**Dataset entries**
[Start of section]

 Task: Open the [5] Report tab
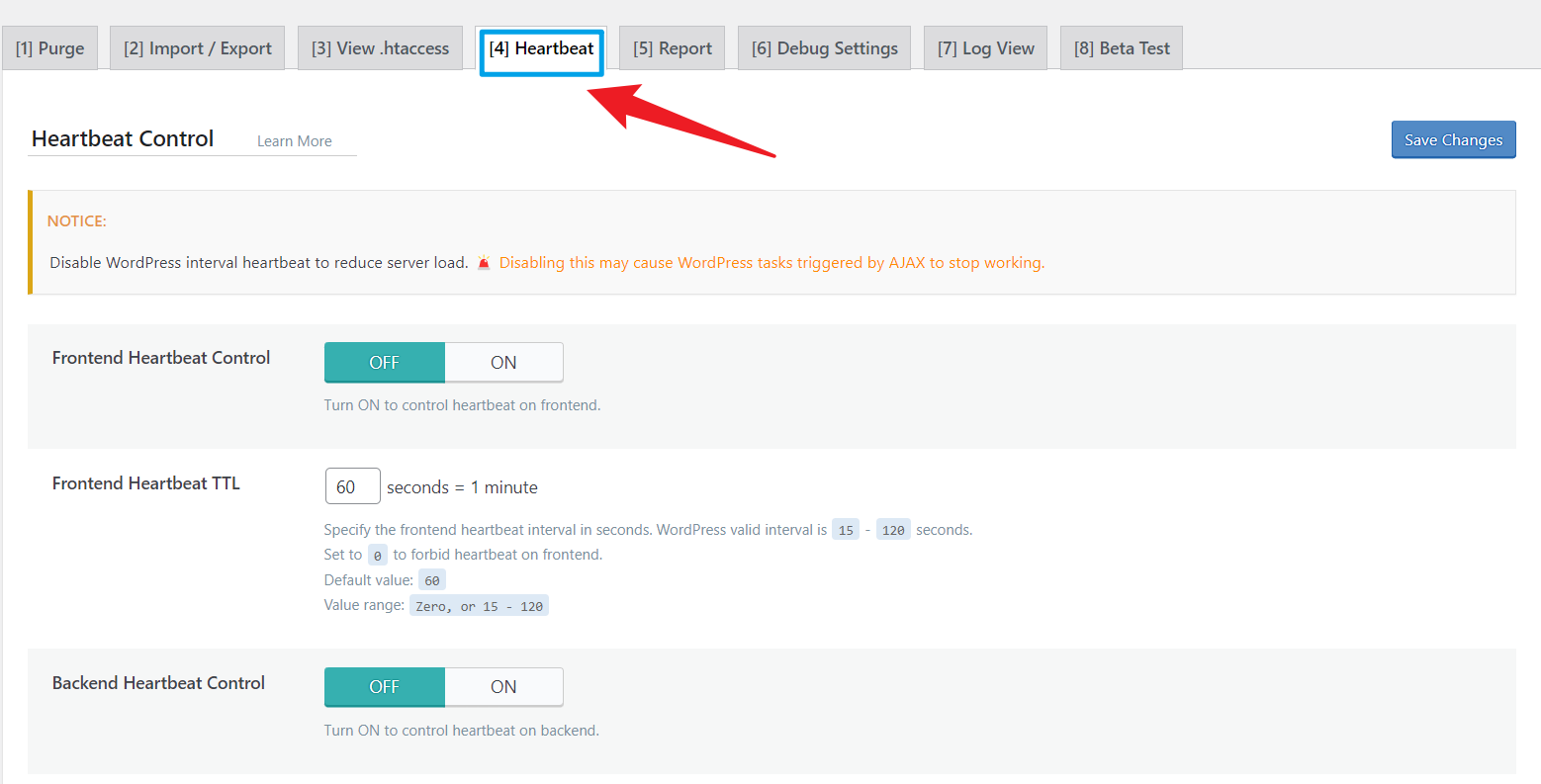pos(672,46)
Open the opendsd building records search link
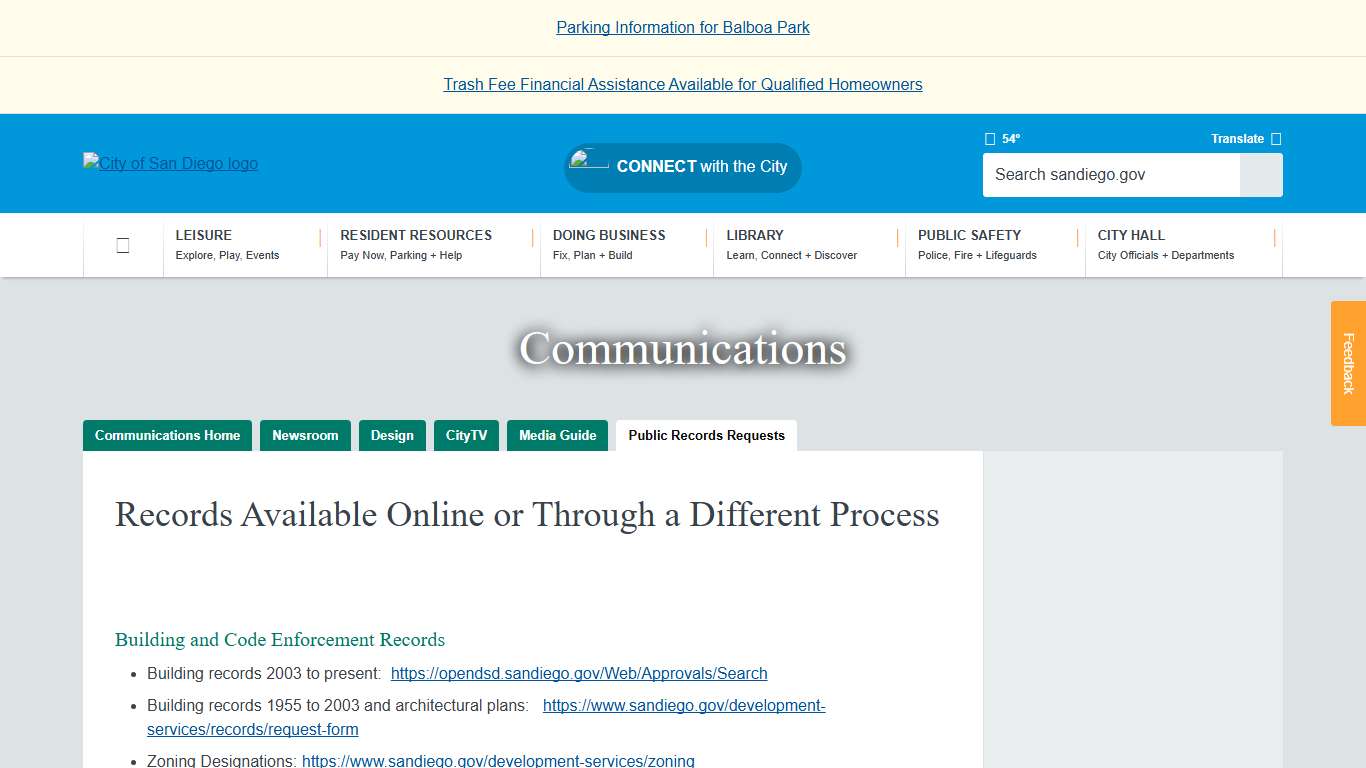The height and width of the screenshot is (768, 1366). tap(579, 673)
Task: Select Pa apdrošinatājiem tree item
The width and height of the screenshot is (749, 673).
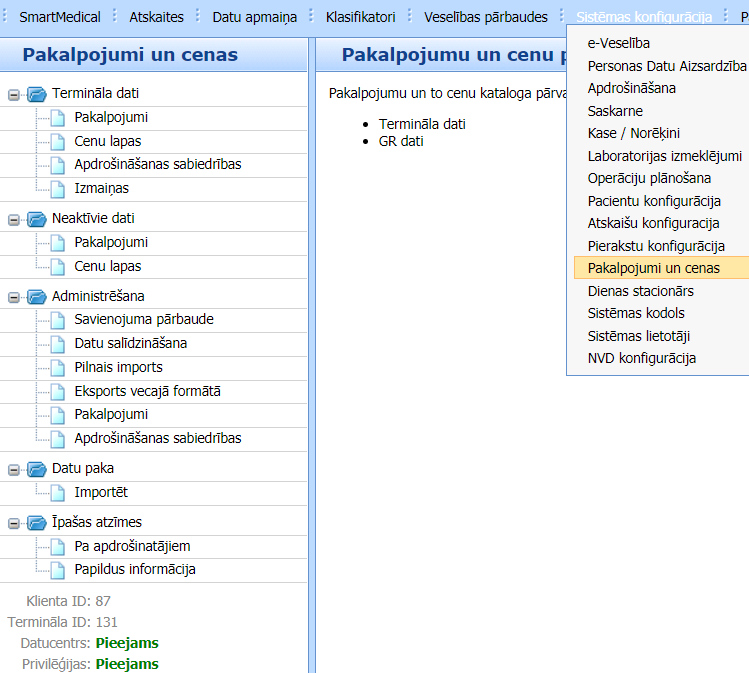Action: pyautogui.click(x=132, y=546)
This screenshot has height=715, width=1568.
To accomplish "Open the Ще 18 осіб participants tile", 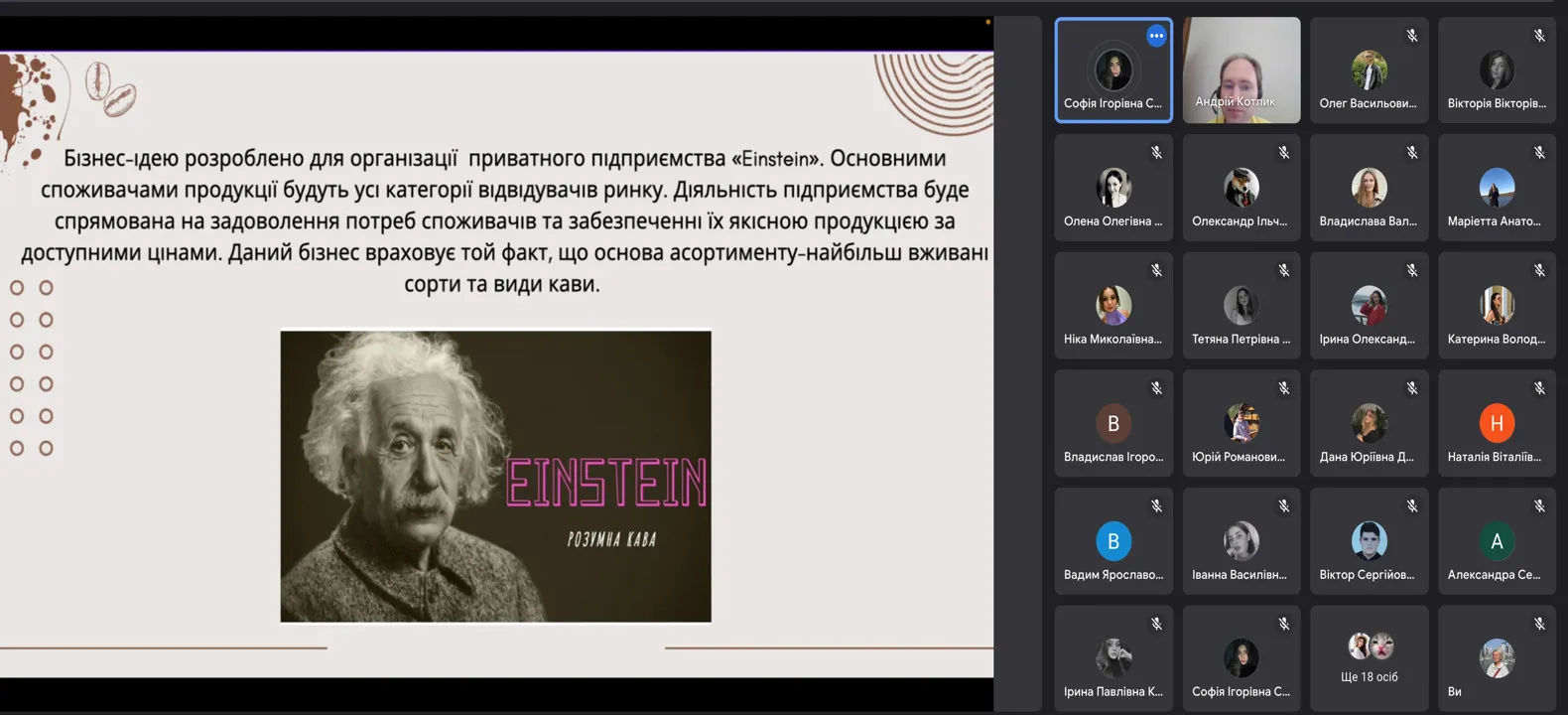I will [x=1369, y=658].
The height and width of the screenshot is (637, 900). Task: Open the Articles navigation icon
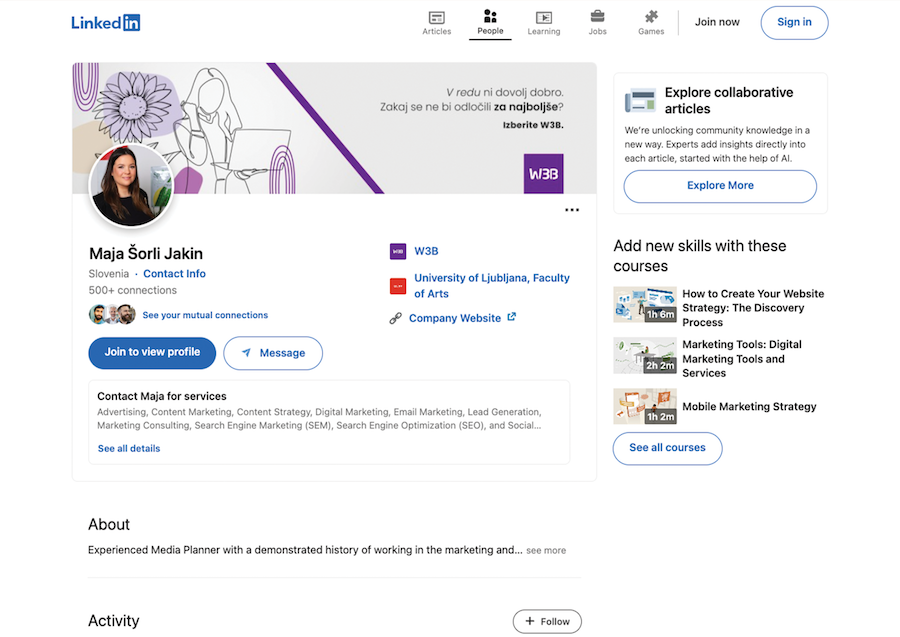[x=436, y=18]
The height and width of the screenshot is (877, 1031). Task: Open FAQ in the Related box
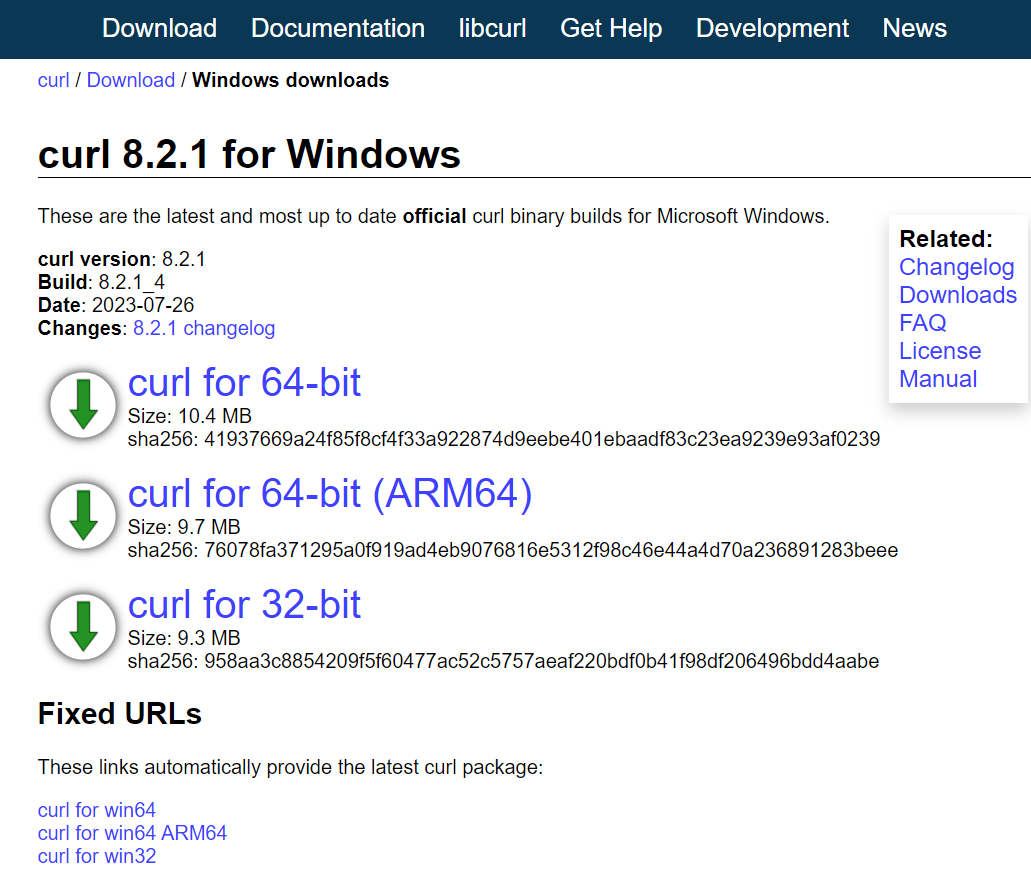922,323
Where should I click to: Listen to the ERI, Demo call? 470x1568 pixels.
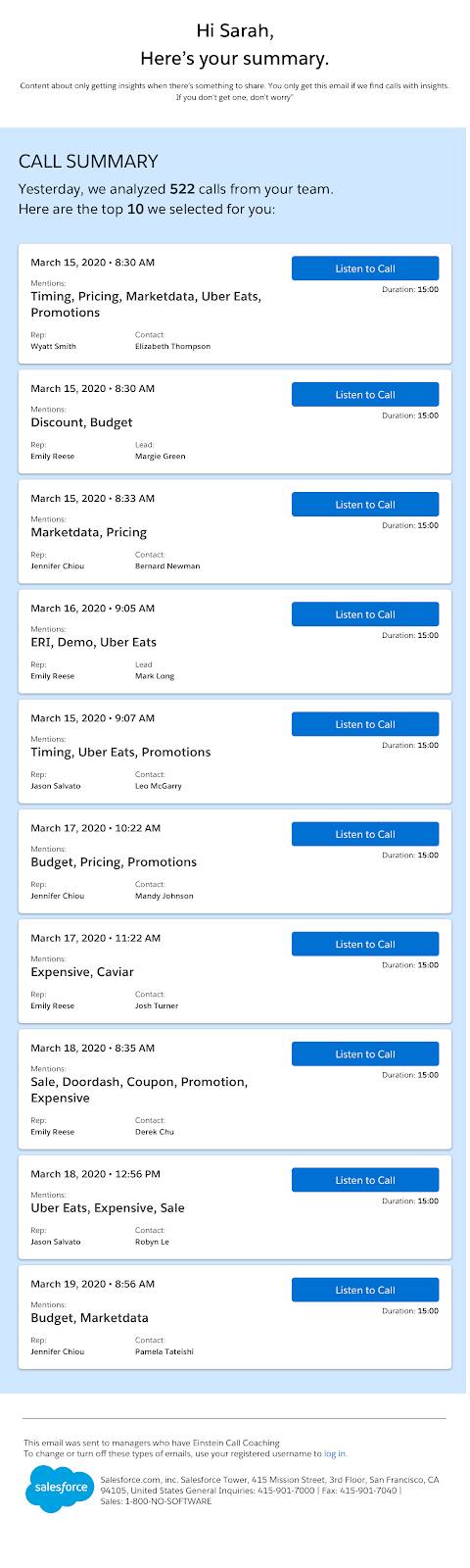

[End of section]

**WHAT TO WORK ON**
Write out the records above exactly. Begin with the first line, end with the line holding "Task: Select Pa apdrošinatājiem tree item", and drop the pictures.

**ANSWER AREA**
 Task: Open the [5] Report tab
pos(672,46)
Open the opendsd building records search link
The height and width of the screenshot is (768, 1366). tap(579, 673)
Task: Select Pa apdrošinatājiem tree item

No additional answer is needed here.